■ Exercise directions
Please transcribe, word for word, only the lines from the one containing "You are a computer-use agent. Viewport: 755px" through the last line of the records below, both included, and leave out every picture.

[Saved data entries]
○ ○ ○

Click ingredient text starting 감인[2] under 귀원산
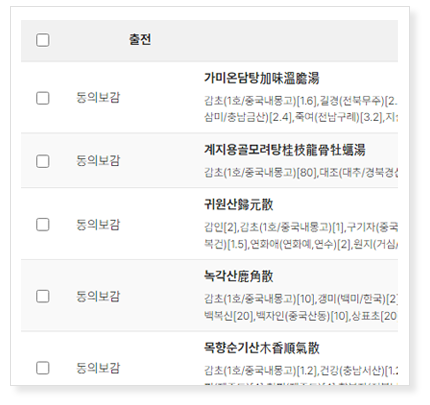This screenshot has height=405, width=430. pyautogui.click(x=301, y=236)
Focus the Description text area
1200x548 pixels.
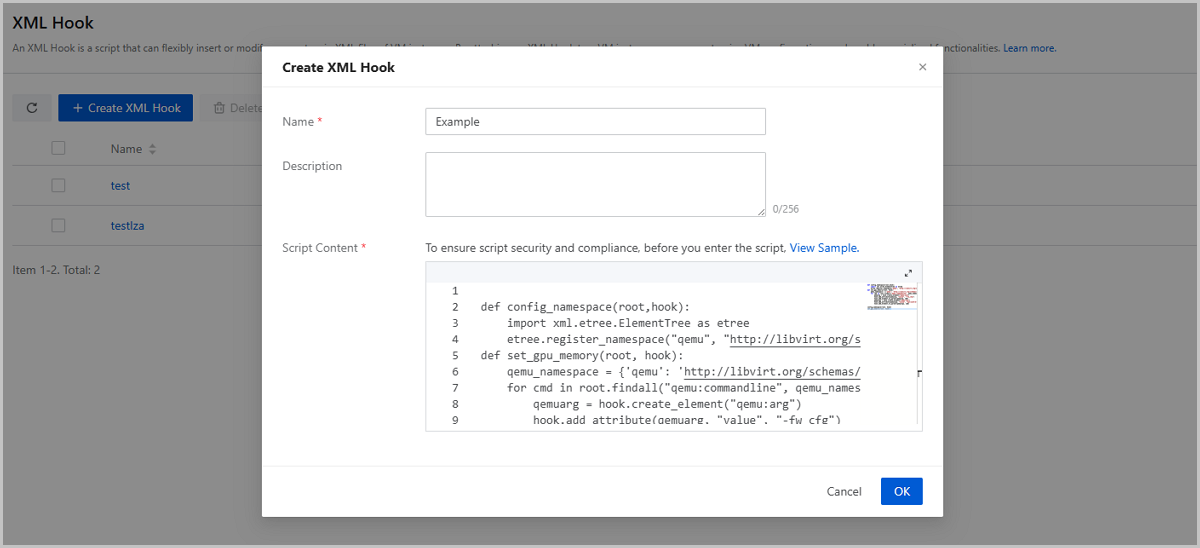tap(595, 184)
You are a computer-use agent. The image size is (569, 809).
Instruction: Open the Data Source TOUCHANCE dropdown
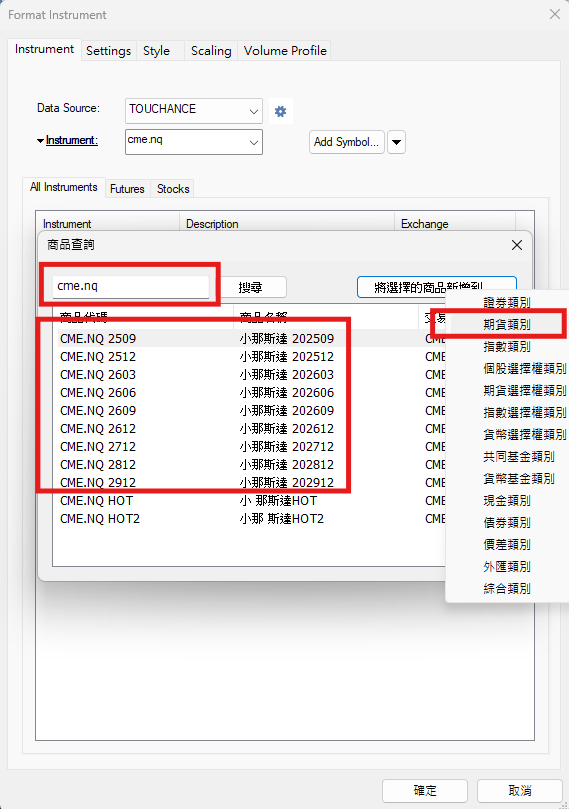point(193,110)
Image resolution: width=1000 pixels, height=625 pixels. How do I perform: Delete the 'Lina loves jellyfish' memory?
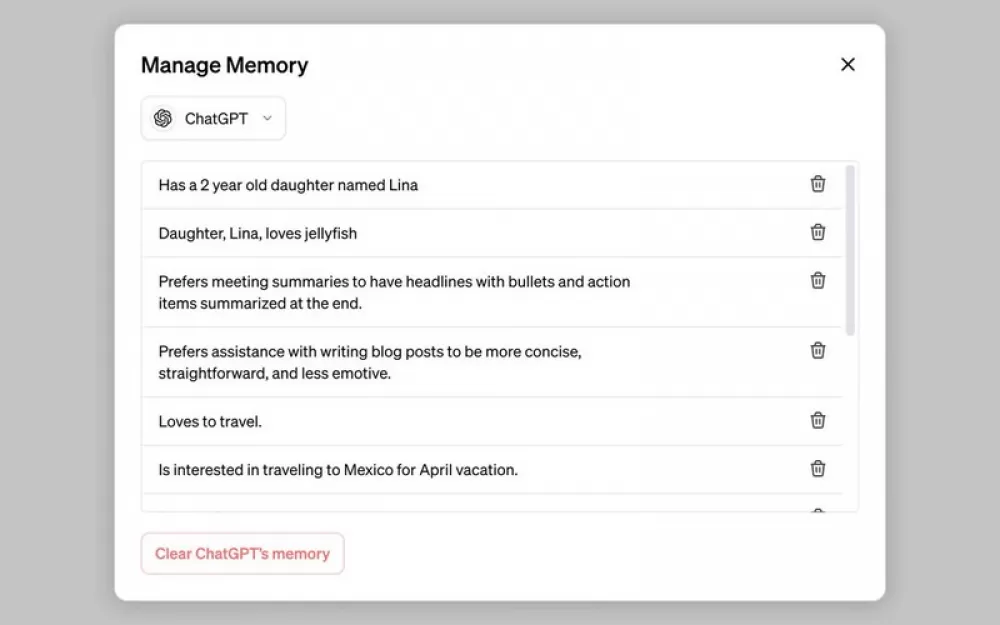click(x=818, y=232)
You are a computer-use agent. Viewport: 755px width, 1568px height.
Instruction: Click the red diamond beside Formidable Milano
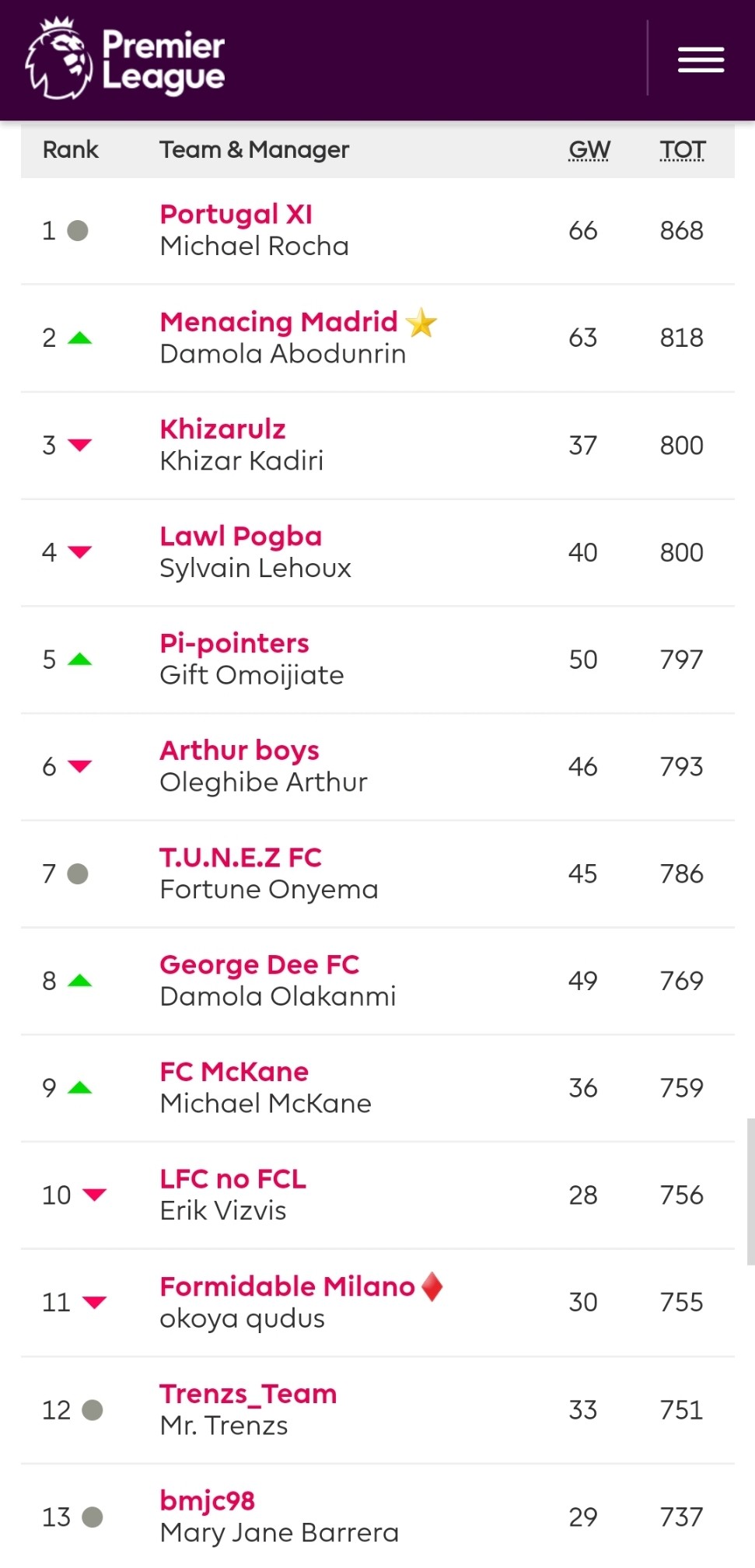coord(432,1286)
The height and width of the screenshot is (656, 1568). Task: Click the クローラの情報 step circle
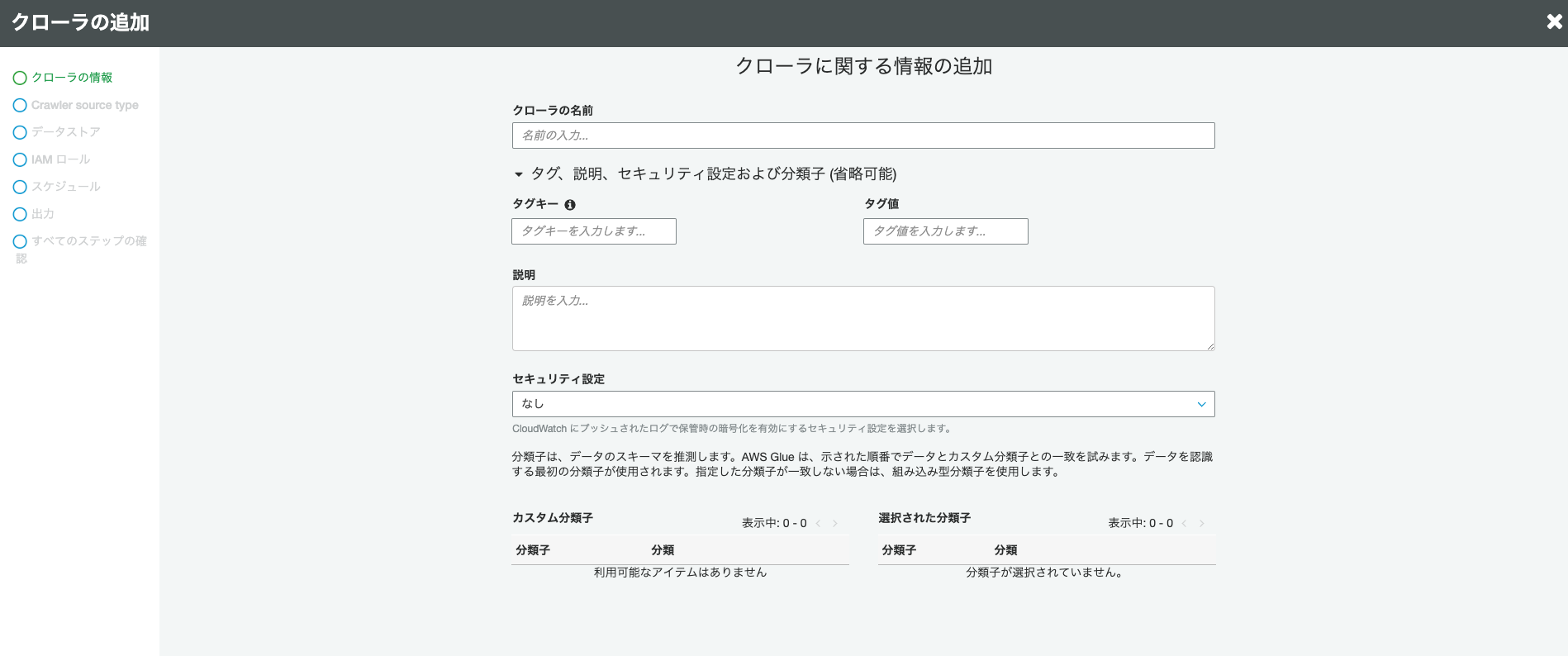[x=20, y=78]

○ ○ ○

■ Expected output
You are a computer-use agent. Viewport: 755px width, 1568px height.
Instruction: Click the red diamond beside Formidable Milano
coord(432,1286)
The height and width of the screenshot is (656, 1568). Task: Click the クローラの情報 step circle
[x=20, y=78]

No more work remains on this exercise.